Budzę się na swojej kanapie i podnoszę się do pozycji siedzącej. Gdyby nie fakt, że Max stoi w kuchni, to mogłabym pomyśleć, że nasz wczorajszy seans filmowy, to był tylko jeden z tych realistycznych, miłych snów, które miewa się po opioidach. W całym pokoju panuje względy porządek, a na stoliku nie ma już nawet śladu po pudełku od pizzy, szklankach i całym bałaganie.
- Co ty robisz? - pytam zaspanym głosem, a blondyn odwraca się od kuchenki.

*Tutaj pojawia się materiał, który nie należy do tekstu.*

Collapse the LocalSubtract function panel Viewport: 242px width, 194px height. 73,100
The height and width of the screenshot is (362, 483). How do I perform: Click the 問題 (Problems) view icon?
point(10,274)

- Śniadanie. - oznajmia. Powinnam była się tego domyślić, ale chłopak jest nagi od pasa w górę, co skutecznie odwróciło moją uwagę od patelni, którą trzyma w ręce. - I tym razem się z tego nie wykręcisz, bo przecież nie możesz uciec ze swojego własnego mieszkania.

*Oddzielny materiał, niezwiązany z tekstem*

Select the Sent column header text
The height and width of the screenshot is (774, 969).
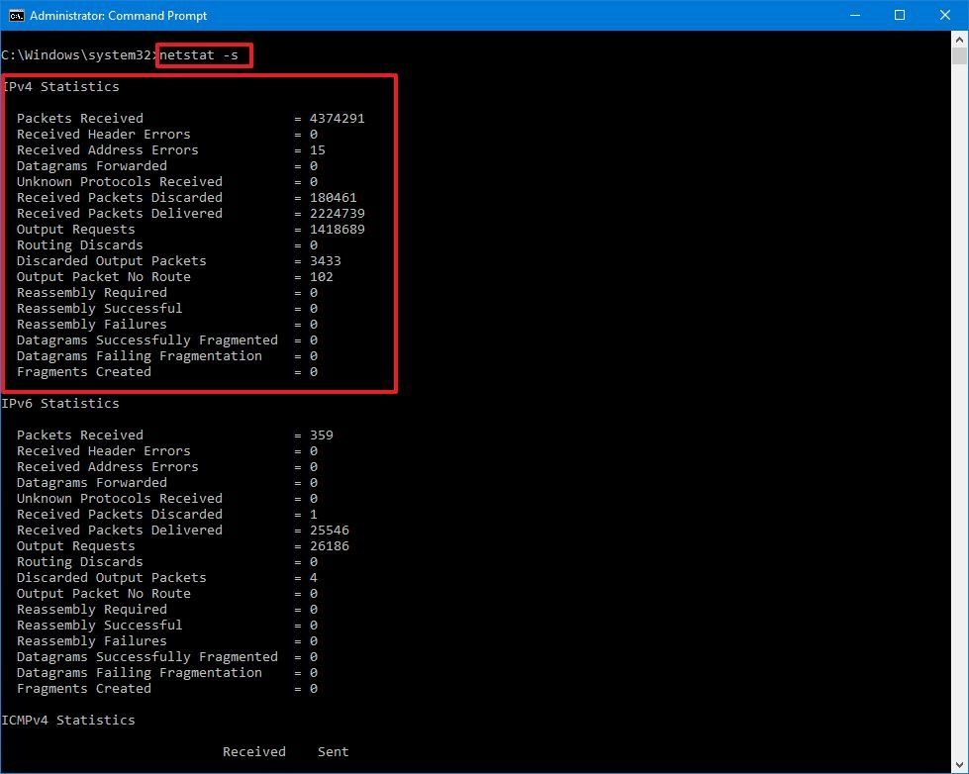333,751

- Hej, to nie tak. Ja ci wcale nie uciekłam.
- Dobra, powiedzmy, że po prostu wyszłaś w pośpiechu. - poprawia się, a ja wstaję i podchodzę do niego bliżej.
Może nie powinnam, ale obejmuję go od tyłu i lekko unoszę się na palcach, żeby zobaczyć, co przygotowuje. Opieram podbródek na jego barku, biorę nieśmiały, głęboki wdech zaciągając się przyjemnym zapachem, który unosi się w powietrzu.
- Naleśniki? Cholera, chyba zaczynam cię lubić.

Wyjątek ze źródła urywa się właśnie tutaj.